Blog written by Farifax Cryobank Genetic Counselor Suzanne Seitz, MS

A client I spoke to recently found out that she was a carrier for a genetic disease. Her doctor was doing the routine screen as part of her pre-pregnancy work-up. She was certainly surprised by the result as she had no family history of the disease. Recessive diseases are often like that, hidden from view until they pop up suddenly. Luckily for her she knew about it ahead of time and could make sure that the biological father was tested. If he was negative, the risk for her child would be greatly reduced and as close to zero as possible. Being a single woman, she planned to use a sperm donor.
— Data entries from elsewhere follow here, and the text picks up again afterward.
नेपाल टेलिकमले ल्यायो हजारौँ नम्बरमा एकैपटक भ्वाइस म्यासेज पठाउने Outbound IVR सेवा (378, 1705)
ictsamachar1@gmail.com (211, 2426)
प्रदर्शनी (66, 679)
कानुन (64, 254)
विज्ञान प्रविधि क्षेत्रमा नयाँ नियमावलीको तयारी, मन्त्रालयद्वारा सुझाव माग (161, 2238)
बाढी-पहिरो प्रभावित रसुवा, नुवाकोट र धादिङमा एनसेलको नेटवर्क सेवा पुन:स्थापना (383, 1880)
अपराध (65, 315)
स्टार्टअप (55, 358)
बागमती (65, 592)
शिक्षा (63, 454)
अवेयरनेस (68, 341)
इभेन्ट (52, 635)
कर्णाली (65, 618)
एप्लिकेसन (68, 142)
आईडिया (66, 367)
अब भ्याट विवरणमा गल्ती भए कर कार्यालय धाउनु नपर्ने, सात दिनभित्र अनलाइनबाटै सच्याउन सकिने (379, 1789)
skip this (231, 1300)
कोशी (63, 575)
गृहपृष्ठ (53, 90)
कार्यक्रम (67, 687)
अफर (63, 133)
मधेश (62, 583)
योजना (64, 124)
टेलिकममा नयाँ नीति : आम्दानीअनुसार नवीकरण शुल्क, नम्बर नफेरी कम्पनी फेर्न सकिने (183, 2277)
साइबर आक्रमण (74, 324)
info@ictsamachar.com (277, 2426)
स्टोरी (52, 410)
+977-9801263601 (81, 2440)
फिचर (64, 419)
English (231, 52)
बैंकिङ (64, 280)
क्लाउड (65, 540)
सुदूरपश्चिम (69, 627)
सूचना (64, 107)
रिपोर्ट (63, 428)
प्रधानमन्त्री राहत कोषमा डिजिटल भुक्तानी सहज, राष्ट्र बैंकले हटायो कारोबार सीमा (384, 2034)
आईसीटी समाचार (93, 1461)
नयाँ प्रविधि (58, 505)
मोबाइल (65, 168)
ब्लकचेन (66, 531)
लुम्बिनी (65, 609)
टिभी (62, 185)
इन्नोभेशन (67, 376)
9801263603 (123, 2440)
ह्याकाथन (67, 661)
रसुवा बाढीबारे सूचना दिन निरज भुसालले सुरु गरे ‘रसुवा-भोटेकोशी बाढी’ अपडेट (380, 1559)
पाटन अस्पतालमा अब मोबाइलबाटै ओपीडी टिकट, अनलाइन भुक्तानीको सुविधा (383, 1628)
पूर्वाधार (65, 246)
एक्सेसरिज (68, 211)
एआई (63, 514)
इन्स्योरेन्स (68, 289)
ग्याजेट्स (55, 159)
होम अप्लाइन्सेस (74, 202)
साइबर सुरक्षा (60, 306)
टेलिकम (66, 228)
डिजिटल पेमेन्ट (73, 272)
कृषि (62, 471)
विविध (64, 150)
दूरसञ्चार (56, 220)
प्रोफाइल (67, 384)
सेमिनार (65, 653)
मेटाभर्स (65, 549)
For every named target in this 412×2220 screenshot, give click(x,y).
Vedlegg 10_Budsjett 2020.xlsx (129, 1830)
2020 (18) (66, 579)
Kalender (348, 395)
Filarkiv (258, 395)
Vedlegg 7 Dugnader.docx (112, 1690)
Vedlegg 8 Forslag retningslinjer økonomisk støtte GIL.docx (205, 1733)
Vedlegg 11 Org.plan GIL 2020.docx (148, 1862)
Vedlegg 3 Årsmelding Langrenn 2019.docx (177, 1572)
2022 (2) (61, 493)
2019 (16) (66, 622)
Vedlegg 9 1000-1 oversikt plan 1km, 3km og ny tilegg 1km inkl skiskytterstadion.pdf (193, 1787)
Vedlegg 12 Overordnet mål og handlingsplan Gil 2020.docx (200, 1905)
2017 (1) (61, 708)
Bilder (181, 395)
We worked through a selection process where she used a donor that could be tested easily and still had plenty of units available. We were able to test one of the donors on her top 3 list. When the results came back negative, she quickly purchased the units she needed and had her procedure.

Although she was initially worried and confused by this added burden to getting pregnant, her relief was significant. Since we all carry some mutations for genetic diseases (it is believed everyone carries between 5-7 recessive genes), we could find ourselves in this situation too. Routine genetic screening does pick up carriers for the most common diseases found in all ethnic groups like cystic fibrosis and spinal muscular atrophy. Or your back ground could make testing certain disease more relevant. African Americans should be tested for sickle cell disease; those of Mediterranean and Asian descent should be tested for thalassemia and Jewish individuals should have an entire panel of disease tested.

And for those that find they are carriers of a genetic disease, we will certainly work with them to find the right donor match. It makes the road to having a healthy baby a bit longer, but it is well worth the detour!